On my post weird things about money, Bunthut made the following comment:
I think the interesting question is what to do when you expect many more, but only finitely many rounds. It seems like Kelly should somehow gradually transition, until it recommends normal utility maximization in the case of only a single round happening ever. Log utility doesn’t do this. I’m not sure I have anything that does though, so maybe it’s unfair to ask it from you, but still it seems like a core part of the idea, that the Kelly strategy comes from the compounding, is lost.
Kelly betting seems somehow less justified when we’re not doing it a bunch of times. If I were making bets left and right, I would feel more inclined to use Kelly; I could visualize the growth-maximizing behavior, and know that if I trusted my own probability assessments, I’d see that growth curve with high probability.

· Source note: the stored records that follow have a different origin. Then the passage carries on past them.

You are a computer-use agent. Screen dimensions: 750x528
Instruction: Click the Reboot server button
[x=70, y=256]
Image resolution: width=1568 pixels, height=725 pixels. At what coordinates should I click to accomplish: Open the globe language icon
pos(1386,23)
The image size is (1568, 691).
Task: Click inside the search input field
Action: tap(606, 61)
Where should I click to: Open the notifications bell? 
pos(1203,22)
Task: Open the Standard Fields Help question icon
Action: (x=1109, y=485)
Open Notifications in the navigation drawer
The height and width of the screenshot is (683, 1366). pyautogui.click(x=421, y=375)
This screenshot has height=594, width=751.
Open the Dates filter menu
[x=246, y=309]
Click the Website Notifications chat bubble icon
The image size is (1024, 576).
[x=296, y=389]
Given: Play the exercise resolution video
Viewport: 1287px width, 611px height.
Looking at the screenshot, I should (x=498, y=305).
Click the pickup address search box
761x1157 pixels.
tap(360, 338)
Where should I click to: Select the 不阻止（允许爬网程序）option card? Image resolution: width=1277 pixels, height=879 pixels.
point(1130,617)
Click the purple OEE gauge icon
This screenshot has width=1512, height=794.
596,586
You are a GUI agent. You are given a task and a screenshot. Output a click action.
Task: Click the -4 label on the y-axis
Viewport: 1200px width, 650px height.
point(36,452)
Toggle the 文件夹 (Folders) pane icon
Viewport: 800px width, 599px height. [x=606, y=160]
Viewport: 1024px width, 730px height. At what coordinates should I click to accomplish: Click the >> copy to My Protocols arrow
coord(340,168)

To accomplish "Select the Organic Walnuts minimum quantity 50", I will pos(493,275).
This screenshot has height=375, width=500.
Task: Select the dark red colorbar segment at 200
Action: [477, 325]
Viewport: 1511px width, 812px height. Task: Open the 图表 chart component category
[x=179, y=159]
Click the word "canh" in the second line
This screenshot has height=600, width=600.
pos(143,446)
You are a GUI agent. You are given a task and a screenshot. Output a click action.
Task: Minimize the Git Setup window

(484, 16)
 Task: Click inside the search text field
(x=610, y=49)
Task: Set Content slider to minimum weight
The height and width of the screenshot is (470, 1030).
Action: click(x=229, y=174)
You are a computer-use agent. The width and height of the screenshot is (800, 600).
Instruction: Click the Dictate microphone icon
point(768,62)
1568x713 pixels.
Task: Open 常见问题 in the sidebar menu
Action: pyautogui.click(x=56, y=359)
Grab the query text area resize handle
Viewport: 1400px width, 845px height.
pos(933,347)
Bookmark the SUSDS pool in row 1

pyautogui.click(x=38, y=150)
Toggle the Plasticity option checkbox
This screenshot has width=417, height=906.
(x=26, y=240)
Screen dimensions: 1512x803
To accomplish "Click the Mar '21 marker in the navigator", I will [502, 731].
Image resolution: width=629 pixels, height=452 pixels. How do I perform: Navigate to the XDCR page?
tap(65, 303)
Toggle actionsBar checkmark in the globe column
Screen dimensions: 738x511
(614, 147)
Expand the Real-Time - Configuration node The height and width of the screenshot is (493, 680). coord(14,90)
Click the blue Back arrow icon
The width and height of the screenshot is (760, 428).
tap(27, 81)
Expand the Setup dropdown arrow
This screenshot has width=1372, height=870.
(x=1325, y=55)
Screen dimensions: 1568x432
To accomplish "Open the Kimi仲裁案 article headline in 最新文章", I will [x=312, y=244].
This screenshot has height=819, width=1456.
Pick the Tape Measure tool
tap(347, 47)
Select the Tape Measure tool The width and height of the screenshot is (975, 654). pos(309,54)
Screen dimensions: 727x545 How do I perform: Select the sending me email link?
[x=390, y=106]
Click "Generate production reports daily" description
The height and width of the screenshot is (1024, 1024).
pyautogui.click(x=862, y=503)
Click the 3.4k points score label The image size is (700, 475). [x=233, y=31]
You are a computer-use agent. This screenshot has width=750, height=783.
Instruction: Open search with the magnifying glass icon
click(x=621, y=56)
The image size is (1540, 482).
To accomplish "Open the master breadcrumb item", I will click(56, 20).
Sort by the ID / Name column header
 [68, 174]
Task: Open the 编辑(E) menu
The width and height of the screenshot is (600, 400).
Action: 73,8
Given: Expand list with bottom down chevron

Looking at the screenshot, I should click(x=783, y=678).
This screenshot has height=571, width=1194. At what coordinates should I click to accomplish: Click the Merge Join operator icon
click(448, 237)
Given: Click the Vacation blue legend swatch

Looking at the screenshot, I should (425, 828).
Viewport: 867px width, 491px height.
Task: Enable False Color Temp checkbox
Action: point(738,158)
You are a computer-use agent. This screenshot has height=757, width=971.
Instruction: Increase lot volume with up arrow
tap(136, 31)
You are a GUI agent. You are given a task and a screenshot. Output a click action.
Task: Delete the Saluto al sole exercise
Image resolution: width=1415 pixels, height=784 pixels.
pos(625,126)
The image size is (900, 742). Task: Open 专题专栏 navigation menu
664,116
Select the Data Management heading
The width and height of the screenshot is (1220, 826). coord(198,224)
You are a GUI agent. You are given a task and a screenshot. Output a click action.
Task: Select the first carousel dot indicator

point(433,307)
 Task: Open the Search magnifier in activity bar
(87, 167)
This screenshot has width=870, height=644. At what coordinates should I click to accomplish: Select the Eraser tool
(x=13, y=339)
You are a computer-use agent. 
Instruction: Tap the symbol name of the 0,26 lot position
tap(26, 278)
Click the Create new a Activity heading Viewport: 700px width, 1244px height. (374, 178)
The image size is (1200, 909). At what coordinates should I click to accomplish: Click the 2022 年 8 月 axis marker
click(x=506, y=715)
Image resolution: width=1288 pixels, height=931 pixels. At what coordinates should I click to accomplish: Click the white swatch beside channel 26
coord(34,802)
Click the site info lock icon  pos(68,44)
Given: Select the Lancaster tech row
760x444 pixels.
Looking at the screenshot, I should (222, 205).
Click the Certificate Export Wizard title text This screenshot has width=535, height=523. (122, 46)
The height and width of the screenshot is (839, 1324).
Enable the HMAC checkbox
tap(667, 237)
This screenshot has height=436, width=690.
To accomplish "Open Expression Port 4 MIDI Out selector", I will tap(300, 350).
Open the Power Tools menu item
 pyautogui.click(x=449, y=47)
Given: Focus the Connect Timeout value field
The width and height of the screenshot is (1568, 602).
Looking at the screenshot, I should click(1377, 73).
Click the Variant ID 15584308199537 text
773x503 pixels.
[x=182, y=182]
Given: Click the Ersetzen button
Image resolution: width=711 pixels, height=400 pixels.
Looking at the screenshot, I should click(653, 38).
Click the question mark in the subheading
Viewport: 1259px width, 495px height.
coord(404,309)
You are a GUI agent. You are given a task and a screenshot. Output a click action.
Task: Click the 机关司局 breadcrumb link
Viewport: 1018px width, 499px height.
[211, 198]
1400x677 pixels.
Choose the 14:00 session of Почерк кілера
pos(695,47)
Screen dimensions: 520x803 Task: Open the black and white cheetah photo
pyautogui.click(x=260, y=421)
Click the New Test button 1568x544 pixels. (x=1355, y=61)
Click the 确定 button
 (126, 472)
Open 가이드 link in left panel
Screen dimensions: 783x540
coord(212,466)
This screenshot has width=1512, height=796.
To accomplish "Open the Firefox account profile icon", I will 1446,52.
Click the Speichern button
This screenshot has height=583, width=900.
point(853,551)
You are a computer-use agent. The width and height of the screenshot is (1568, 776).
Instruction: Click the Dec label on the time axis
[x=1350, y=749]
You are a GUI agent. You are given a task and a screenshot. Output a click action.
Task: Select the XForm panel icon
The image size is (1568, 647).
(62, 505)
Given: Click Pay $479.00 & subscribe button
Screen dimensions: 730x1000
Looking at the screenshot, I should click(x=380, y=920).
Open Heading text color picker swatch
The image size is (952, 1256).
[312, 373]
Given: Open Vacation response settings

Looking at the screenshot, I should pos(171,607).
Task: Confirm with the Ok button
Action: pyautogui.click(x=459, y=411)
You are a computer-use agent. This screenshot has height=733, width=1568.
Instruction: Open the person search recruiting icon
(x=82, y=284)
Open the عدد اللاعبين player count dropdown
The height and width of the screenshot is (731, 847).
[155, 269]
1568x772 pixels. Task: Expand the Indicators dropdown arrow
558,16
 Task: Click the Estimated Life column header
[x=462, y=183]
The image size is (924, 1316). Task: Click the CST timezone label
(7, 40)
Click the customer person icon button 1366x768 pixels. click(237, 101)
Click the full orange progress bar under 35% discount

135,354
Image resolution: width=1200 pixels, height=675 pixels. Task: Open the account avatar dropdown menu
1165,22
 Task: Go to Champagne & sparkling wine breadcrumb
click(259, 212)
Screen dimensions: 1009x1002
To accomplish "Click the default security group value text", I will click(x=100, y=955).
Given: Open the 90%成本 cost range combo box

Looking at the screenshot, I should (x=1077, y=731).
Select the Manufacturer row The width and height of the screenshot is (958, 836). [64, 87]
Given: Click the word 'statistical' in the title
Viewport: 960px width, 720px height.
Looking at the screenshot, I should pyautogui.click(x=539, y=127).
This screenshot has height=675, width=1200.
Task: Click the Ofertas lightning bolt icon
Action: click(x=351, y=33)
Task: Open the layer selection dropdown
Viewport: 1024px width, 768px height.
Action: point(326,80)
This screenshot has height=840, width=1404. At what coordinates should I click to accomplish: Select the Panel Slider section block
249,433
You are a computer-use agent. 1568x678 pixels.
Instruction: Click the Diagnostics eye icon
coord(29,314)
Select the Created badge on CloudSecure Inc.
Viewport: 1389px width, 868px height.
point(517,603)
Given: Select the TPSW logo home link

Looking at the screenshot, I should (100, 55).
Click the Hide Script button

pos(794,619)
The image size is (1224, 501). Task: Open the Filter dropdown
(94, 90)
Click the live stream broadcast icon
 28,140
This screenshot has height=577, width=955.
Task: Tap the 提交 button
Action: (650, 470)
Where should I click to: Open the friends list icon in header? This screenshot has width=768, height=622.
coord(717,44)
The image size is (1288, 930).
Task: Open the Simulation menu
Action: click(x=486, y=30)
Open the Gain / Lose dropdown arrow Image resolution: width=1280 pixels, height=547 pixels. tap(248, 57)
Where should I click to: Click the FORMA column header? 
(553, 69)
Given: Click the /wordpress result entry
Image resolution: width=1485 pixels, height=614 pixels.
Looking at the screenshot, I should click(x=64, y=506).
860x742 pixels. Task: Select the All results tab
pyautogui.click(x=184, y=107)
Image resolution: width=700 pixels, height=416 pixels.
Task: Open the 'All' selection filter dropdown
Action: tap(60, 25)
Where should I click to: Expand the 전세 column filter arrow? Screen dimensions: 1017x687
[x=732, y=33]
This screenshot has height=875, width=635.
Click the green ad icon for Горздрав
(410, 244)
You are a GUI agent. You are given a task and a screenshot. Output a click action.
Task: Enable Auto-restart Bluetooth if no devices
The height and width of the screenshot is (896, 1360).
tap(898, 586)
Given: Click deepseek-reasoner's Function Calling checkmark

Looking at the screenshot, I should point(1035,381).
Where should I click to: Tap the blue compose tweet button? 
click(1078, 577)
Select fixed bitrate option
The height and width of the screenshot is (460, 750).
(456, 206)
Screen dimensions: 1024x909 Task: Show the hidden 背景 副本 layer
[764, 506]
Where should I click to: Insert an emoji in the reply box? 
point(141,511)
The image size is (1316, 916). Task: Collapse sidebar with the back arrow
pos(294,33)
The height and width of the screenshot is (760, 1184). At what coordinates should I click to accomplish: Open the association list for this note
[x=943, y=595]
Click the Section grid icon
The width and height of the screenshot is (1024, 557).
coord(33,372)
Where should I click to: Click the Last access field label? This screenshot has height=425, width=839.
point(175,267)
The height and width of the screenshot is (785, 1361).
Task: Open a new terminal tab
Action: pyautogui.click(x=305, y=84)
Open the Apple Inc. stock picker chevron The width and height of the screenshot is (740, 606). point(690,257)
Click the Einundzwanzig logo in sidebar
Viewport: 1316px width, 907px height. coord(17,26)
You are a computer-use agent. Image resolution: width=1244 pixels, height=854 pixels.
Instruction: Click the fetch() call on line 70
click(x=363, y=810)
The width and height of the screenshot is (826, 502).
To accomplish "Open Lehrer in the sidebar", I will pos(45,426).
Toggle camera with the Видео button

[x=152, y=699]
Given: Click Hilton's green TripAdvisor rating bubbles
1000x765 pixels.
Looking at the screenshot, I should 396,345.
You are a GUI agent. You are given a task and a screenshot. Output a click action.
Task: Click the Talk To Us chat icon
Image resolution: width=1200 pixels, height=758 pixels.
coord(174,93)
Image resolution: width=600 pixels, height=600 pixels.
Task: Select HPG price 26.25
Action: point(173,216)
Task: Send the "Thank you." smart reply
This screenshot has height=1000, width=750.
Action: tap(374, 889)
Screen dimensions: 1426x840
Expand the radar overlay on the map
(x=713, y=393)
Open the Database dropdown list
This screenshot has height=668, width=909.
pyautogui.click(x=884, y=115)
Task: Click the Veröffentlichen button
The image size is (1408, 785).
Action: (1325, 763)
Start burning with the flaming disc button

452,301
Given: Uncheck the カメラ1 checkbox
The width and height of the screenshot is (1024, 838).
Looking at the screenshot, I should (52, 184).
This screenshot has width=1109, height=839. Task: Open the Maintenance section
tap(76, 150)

Several prediction markets have recently offered a bet at around 62¢ which superforecasters assign around 85% probability. This resulted in a rare temptation for me to Kelly bet. Calculating the Kelly formula, I found that I was supposed to put 60% of my bankroll on this.
Now, 60% of my savings seems like a lot. But am I really more risk-averse than Kelly? It struck me that if I were to do this sort of thing all the time, I would feel more strongly justified using Kelly.
Bunthut is suggesting a generalization of Kelly which accounts for the number of times we expect to iterate investment. In Bunthut’s suggestion, we would get less risk-averse as number of iterations dropped, approaching expectation maximization. This would reflect the idea that the Kelly criterion arises because of long-term performance over many iterations, and normal expectation maximization is the right thing to do in single-shot scenarios.
But I sort of suspect this “origin of Kelly” story is wrong. So I’m also interested in number-iteration formulas which reach different conclusions.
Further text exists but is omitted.